The words of the statute defining the qualifications of a claimant are these: “If any person appears and claims such liquors, or any part thereof, as having a right to the possession thereof at the time when the same were seized, he shall file with the magistrate such claim *13in writing, stating specifically the right so claimed and the foundation thereof,” &c.....R. S., Chap. 127, Sec. 31, and the court passes upon his right “to the custody” of the liquor seized. The claimant may be the owner, or the agent or representative of the owner, or one having a special property in the goods which gives a legal right to their custody as against one having no right. State v. Intox. Liquors, 83 Maine, 158; Same v. Same, 112 Maine, 393. This section has been interpreted by our court as follows: The claimant “might show it was the owner, or that it was a carrier still responsible for the liquors to the shipper or consignee, or it might show any other facts which would entitle it to the custody.” State v. Intox. Liquors, 112 Maine, 138, 141.

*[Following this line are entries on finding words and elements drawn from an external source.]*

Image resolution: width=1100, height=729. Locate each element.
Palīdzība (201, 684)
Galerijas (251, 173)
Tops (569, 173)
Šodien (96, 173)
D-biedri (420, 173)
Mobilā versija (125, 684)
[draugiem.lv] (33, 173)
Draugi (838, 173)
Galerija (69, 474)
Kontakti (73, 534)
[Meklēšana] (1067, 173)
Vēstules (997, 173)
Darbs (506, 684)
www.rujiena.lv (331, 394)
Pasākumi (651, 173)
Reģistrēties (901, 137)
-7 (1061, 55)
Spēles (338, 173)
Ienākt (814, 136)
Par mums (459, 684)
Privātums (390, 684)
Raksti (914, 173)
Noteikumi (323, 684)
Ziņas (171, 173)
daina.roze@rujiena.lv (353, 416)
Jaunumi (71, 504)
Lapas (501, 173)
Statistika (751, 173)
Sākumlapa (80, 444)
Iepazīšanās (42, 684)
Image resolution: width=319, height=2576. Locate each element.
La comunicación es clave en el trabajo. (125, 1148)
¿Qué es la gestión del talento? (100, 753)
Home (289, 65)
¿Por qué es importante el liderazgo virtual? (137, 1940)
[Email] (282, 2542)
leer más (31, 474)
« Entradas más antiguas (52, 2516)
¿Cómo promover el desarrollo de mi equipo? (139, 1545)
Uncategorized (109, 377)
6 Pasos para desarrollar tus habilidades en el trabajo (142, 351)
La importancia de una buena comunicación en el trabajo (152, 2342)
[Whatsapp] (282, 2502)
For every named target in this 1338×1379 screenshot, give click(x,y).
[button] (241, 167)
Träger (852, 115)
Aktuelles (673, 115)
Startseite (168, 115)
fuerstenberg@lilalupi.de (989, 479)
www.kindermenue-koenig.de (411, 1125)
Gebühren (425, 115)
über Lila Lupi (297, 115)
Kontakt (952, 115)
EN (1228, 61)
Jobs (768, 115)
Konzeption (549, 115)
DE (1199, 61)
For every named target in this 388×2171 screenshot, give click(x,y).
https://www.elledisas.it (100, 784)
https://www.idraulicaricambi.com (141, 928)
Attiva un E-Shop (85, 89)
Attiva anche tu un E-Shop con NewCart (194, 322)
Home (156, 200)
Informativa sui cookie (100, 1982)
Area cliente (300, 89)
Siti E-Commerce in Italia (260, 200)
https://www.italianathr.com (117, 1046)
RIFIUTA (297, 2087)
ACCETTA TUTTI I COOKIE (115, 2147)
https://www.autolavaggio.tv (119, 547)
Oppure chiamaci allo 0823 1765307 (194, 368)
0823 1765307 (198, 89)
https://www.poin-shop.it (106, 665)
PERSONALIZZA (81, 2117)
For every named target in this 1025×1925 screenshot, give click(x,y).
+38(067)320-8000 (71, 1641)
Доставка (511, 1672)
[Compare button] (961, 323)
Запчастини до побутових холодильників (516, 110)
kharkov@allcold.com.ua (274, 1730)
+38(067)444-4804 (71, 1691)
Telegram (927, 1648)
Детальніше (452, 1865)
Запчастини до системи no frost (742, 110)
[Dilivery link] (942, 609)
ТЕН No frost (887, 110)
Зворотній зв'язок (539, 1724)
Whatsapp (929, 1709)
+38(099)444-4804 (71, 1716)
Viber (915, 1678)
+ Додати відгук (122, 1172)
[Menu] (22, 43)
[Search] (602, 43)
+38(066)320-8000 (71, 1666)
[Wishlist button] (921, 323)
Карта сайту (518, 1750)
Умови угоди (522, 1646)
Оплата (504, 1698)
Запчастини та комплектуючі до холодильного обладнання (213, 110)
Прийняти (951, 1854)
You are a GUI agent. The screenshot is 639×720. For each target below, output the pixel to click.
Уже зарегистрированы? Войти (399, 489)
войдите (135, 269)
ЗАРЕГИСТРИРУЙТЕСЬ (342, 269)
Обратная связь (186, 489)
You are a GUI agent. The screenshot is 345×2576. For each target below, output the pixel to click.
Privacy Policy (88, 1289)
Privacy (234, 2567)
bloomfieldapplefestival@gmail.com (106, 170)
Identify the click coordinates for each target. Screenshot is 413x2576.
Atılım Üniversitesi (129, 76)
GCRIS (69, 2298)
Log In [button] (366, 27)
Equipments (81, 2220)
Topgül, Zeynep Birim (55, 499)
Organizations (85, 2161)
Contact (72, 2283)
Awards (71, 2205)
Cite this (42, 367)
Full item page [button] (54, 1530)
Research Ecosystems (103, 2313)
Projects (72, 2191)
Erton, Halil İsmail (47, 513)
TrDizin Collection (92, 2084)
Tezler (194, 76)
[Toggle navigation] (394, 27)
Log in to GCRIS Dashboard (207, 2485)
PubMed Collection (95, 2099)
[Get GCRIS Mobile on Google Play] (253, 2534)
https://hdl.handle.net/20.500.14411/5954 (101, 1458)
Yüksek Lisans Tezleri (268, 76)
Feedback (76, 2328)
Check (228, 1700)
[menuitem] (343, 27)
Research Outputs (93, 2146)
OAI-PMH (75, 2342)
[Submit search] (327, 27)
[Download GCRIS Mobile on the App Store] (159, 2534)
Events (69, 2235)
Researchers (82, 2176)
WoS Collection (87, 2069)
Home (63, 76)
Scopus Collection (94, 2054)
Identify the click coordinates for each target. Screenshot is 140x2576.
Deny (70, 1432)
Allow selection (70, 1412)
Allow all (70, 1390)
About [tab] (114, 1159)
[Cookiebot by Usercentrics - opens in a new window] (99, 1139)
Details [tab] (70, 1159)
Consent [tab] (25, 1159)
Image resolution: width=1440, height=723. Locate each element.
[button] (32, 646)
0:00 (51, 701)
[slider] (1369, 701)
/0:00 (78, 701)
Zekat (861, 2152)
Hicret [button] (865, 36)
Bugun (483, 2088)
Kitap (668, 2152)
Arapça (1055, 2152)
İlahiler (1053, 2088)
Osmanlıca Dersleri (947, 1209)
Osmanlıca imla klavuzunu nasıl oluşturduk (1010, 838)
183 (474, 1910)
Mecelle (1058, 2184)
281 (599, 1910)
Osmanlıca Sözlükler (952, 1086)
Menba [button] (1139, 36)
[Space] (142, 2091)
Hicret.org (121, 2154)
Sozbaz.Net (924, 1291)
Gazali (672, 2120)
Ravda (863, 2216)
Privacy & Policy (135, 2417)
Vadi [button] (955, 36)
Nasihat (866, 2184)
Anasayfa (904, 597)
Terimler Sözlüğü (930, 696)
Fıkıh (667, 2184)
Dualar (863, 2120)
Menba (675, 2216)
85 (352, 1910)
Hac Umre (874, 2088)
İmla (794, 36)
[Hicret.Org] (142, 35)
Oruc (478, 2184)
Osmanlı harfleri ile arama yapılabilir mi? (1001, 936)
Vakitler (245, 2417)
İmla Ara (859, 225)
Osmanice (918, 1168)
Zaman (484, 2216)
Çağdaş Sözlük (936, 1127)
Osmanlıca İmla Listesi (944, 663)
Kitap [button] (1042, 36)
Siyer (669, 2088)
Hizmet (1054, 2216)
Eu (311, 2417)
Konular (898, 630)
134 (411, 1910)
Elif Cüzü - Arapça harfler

The claim here does not rest upon ownership, nor upon the rights of a common carrier under duties owed to the shipper or owner, but upon other facts entitling him to the custody, namely, upon his rights as the representative duly designated by the United States to transport this liquor under bond in accordance with the revenue laws, from the possession of the Customs officers in Chicago to the possession of the Customs officers in Bangor. Mr. Gibbons, the party signing the claim, did so for and in behalf of the Director General, and the foundation of his claim was stated to be that said property when seized was in his possession and custody as said agent while it was being transported in bond under the Carriers United States Customs Manifest consigned to the Collector of Customs at Bangor in bond from Chicago for rewarehousing under the provisions of the Federal Statutes and customs regulations. As such designated representative to complete the transportation in bond, he has given an obligation to the United States, conditioned upon the safe transportation and delivery of the goods to the collector at Bangor, and has made himself as Director General liable to pay an amount equal to the duties thereon, $1041.69, in case of non-delivery.
Under the circumstances disclosed in this case we think the Director General may be regarded as a legal claimant. The claim of the United States Government is really before this court through him.
Upon the whole case the conclusion of the court is that the following mandate must be sent down.
Claim sustained.
Order to issue for the return to the claimant of the liquor seized.